* EXERCISE PROMPT *
Return the listing that follows, word for word.
---------- GIVEN DATA ----------
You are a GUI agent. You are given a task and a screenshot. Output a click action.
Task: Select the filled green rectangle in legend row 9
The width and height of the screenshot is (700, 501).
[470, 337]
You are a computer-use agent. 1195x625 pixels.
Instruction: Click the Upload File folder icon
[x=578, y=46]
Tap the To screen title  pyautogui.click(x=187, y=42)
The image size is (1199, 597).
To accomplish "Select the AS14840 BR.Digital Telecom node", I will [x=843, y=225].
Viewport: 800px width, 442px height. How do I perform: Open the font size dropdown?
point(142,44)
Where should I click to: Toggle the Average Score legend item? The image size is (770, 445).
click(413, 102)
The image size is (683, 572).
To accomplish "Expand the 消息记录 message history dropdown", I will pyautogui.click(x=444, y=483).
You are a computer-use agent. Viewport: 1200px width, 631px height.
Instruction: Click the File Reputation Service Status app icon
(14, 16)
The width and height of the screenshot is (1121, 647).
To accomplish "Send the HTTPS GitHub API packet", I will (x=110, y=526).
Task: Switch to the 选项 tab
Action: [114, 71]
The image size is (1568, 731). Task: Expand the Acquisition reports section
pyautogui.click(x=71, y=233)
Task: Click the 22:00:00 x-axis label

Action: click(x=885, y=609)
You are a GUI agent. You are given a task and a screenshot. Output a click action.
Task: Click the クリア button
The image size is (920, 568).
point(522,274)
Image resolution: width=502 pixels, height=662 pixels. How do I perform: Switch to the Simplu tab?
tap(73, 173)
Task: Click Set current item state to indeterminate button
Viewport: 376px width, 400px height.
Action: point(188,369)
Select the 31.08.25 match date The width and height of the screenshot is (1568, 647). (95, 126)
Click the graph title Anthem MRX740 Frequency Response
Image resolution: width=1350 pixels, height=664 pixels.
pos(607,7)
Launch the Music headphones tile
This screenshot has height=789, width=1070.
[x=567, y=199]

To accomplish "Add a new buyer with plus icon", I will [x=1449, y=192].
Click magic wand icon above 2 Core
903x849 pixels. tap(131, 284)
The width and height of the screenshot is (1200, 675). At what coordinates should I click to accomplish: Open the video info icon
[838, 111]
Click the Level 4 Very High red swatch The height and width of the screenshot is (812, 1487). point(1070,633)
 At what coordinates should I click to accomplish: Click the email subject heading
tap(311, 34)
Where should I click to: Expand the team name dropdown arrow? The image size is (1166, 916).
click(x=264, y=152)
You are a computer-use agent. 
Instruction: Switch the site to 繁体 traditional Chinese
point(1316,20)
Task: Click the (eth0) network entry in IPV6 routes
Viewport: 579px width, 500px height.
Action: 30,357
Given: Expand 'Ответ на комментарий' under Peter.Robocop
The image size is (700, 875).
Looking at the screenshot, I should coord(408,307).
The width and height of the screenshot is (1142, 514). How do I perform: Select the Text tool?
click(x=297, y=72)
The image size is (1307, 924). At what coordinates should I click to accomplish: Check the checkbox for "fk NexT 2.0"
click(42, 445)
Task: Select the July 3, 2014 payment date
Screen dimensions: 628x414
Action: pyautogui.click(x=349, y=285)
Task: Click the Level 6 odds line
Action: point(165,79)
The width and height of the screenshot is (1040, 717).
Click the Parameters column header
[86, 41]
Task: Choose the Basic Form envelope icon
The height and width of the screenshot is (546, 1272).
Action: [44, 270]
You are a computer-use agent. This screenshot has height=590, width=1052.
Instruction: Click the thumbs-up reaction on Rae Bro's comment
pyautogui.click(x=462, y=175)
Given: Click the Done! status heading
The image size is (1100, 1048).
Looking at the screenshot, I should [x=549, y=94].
----------
* SOLUTION TO THIS PROBLEM *
You are a GUI agent. You are given a task and a screenshot. Output a click action.
Task: Select the filled green rectangle in legend row 9
The width and height of the screenshot is (700, 501).
[470, 337]
You are a computer-use agent. 1195x625 pixels.
Instruction: Click the Upload File folder icon
[x=578, y=46]
Tap the To screen title  pyautogui.click(x=187, y=42)
The image size is (1199, 597).
To accomplish "Select the AS14840 BR.Digital Telecom node", I will [x=843, y=225].
Viewport: 800px width, 442px height. How do I perform: Open the font size dropdown?
point(142,44)
Where should I click to: Toggle the Average Score legend item? The image size is (770, 445).
click(413, 102)
The image size is (683, 572).
To accomplish "Expand the 消息记录 message history dropdown", I will pyautogui.click(x=444, y=483).
You are a computer-use agent. Viewport: 1200px width, 631px height.
Instruction: Click the File Reputation Service Status app icon
(14, 16)
The width and height of the screenshot is (1121, 647).
To accomplish "Send the HTTPS GitHub API packet", I will (x=110, y=526).
Task: Switch to the 选项 tab
Action: [114, 71]
The image size is (1568, 731). Task: Expand the Acquisition reports section
pyautogui.click(x=71, y=233)
Task: Click the 22:00:00 x-axis label

Action: click(x=885, y=609)
You are a GUI agent. You are given a task and a screenshot. Output a click action.
Task: Click the クリア button
The image size is (920, 568).
point(522,274)
Image resolution: width=502 pixels, height=662 pixels. How do I perform: Switch to the Simplu tab?
tap(73, 173)
Task: Click Set current item state to indeterminate button
Viewport: 376px width, 400px height.
Action: point(188,369)
Select the 31.08.25 match date The width and height of the screenshot is (1568, 647). (95, 126)
Click the graph title Anthem MRX740 Frequency Response
Image resolution: width=1350 pixels, height=664 pixels.
pos(607,7)
Launch the Music headphones tile
This screenshot has height=789, width=1070.
[x=567, y=199]

To accomplish "Add a new buyer with plus icon", I will [x=1449, y=192].
Click magic wand icon above 2 Core
903x849 pixels. tap(131, 284)
The width and height of the screenshot is (1200, 675). At what coordinates should I click to accomplish: Open the video info icon
[838, 111]
Click the Level 4 Very High red swatch The height and width of the screenshot is (812, 1487). point(1070,633)
 At what coordinates should I click to accomplish: Click the email subject heading
tap(311, 34)
Where should I click to: Expand the team name dropdown arrow? The image size is (1166, 916).
click(x=264, y=152)
You are a computer-use agent. 
Instruction: Switch the site to 繁体 traditional Chinese
point(1316,20)
Task: Click the (eth0) network entry in IPV6 routes
Viewport: 579px width, 500px height.
Action: 30,357
Given: Expand 'Ответ на комментарий' under Peter.Robocop
The image size is (700, 875).
Looking at the screenshot, I should coord(408,307).
The width and height of the screenshot is (1142, 514). How do I perform: Select the Text tool?
click(x=297, y=72)
The image size is (1307, 924). At what coordinates should I click to accomplish: Check the checkbox for "fk NexT 2.0"
click(42, 445)
Task: Select the July 3, 2014 payment date
Screen dimensions: 628x414
Action: pyautogui.click(x=349, y=285)
Task: Click the Level 6 odds line
Action: point(165,79)
The width and height of the screenshot is (1040, 717).
Click the Parameters column header
[86, 41]
Task: Choose the Basic Form envelope icon
The height and width of the screenshot is (546, 1272).
Action: [44, 270]
You are a computer-use agent. This screenshot has height=590, width=1052.
Instruction: Click the thumbs-up reaction on Rae Bro's comment
pyautogui.click(x=462, y=175)
Given: Click the Done! status heading
The image size is (1100, 1048).
Looking at the screenshot, I should [x=549, y=94].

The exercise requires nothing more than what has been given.